TASK DIRECTIONS: The lines to copy are those holding the string "arrow" in the entries below.

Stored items
++++++++++

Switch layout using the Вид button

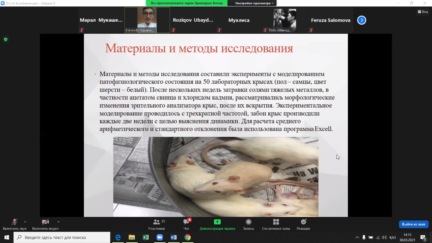(423, 11)
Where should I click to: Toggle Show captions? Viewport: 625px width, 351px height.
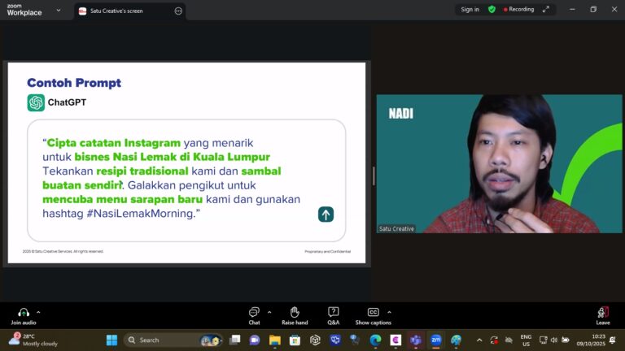click(x=373, y=313)
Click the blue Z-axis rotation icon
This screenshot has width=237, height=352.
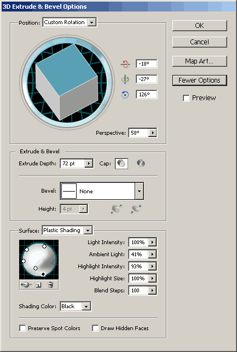point(125,95)
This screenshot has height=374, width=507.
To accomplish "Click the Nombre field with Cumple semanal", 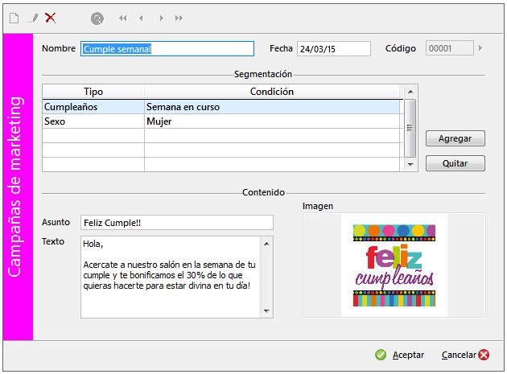I will pos(167,48).
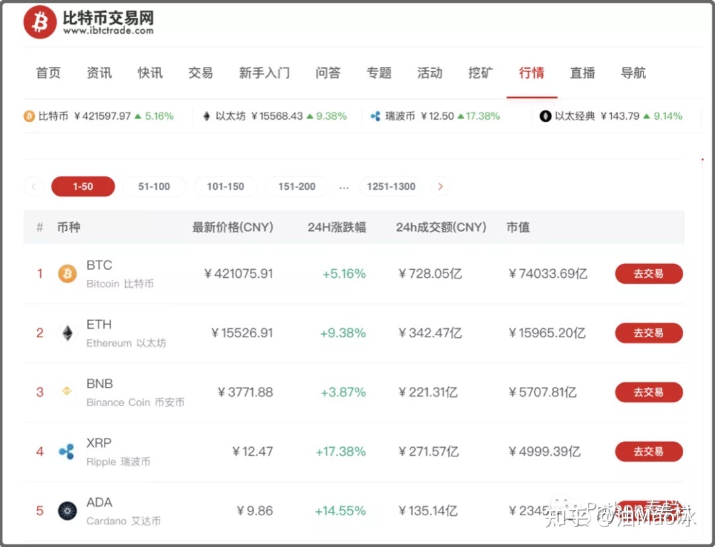715x547 pixels.
Task: Select the BTC Bitcoin coin icon
Action: (67, 273)
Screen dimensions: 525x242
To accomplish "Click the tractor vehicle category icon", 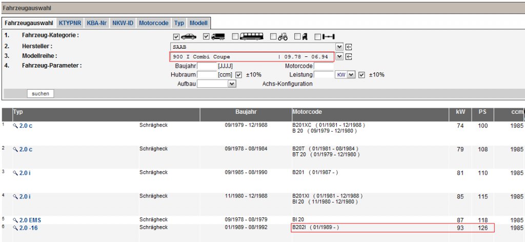I will pyautogui.click(x=282, y=37).
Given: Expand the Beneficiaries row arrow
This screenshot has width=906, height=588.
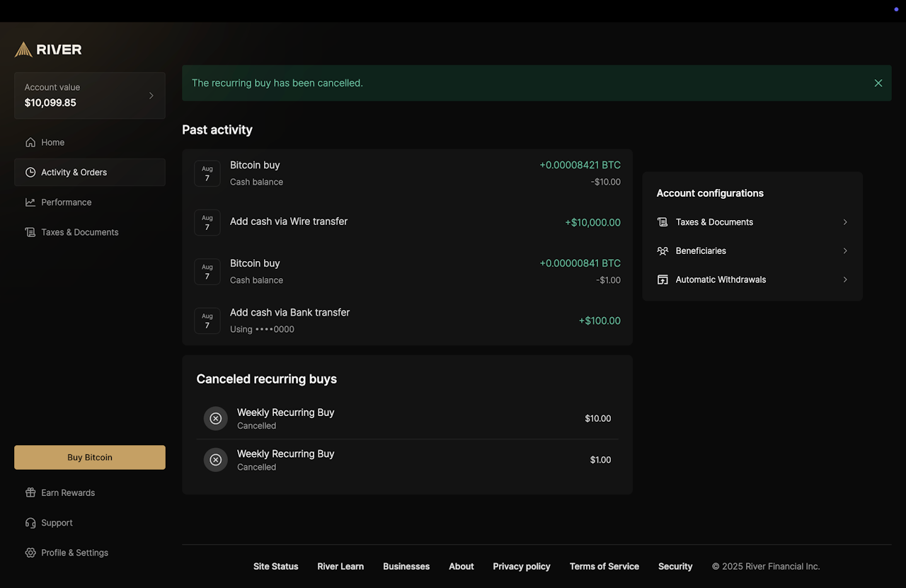Looking at the screenshot, I should [x=845, y=251].
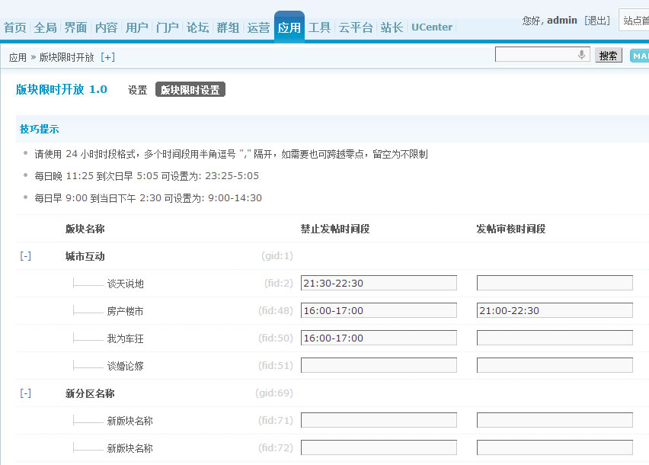Screen dimensions: 649x465
Task: Click 谈婚论嫁 posting-ban time field
Action: point(379,366)
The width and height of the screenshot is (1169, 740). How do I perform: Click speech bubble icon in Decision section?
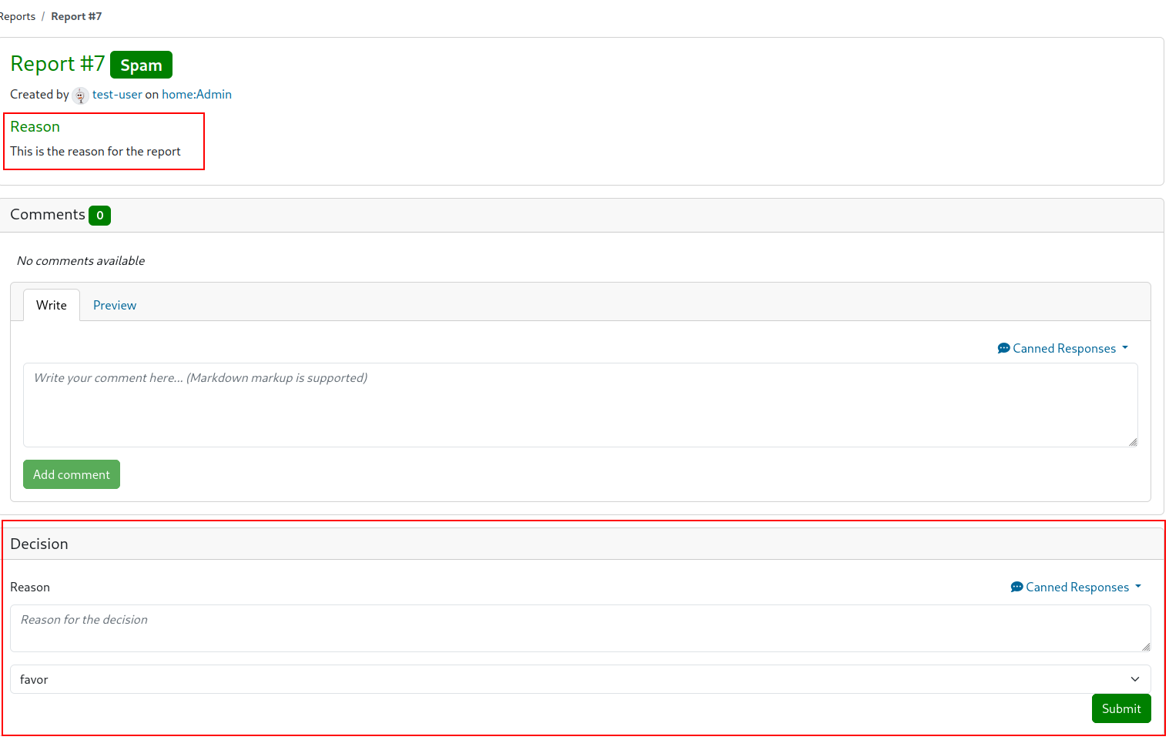1017,588
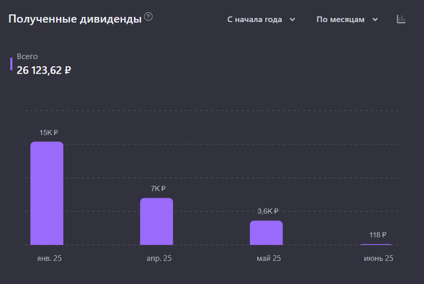Click the total amount "26 123,62 ₽"
Image resolution: width=424 pixels, height=284 pixels.
[44, 70]

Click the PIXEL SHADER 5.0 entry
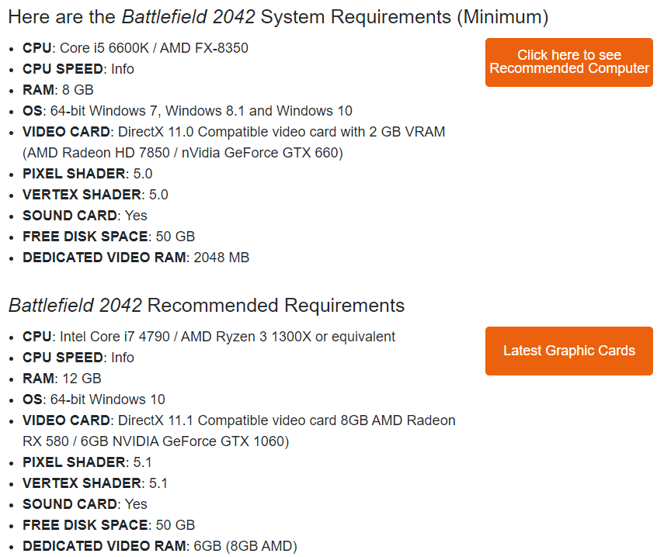[x=87, y=174]
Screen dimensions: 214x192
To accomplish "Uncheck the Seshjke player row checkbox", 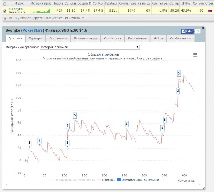I will point(5,11).
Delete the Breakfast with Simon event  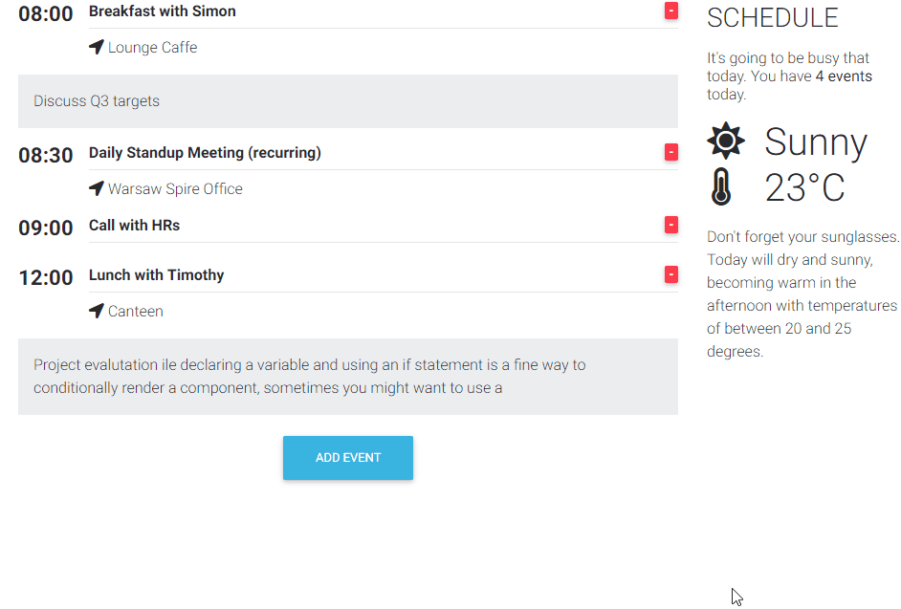click(671, 11)
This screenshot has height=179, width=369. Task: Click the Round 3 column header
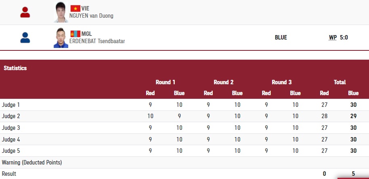point(282,82)
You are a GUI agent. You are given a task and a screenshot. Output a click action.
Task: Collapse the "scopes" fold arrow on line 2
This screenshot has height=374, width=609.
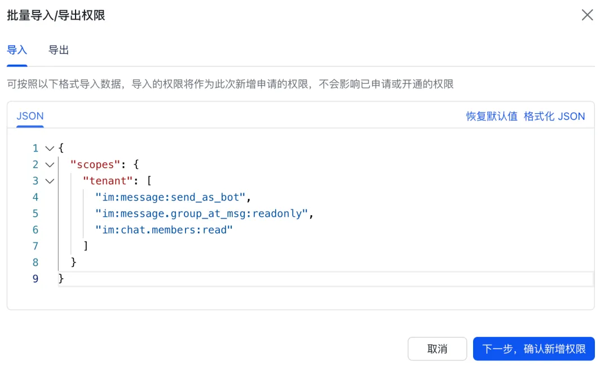(49, 164)
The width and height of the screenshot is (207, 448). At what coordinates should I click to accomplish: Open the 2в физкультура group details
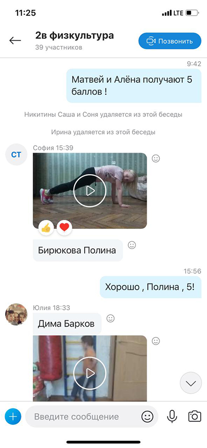75,36
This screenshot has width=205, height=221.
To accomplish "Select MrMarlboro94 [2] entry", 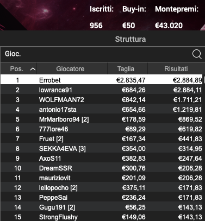I will click(x=102, y=119).
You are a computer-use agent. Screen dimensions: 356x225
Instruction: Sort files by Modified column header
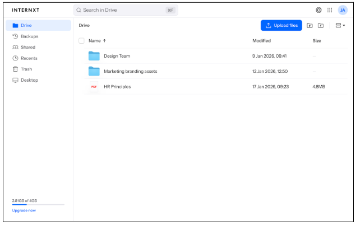point(261,41)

++++++++++

EXERCISE RESPONSE:
Given: Expand the Beneficiaries row arrow
Task: Collapse the "scopes" fold arrow on line 2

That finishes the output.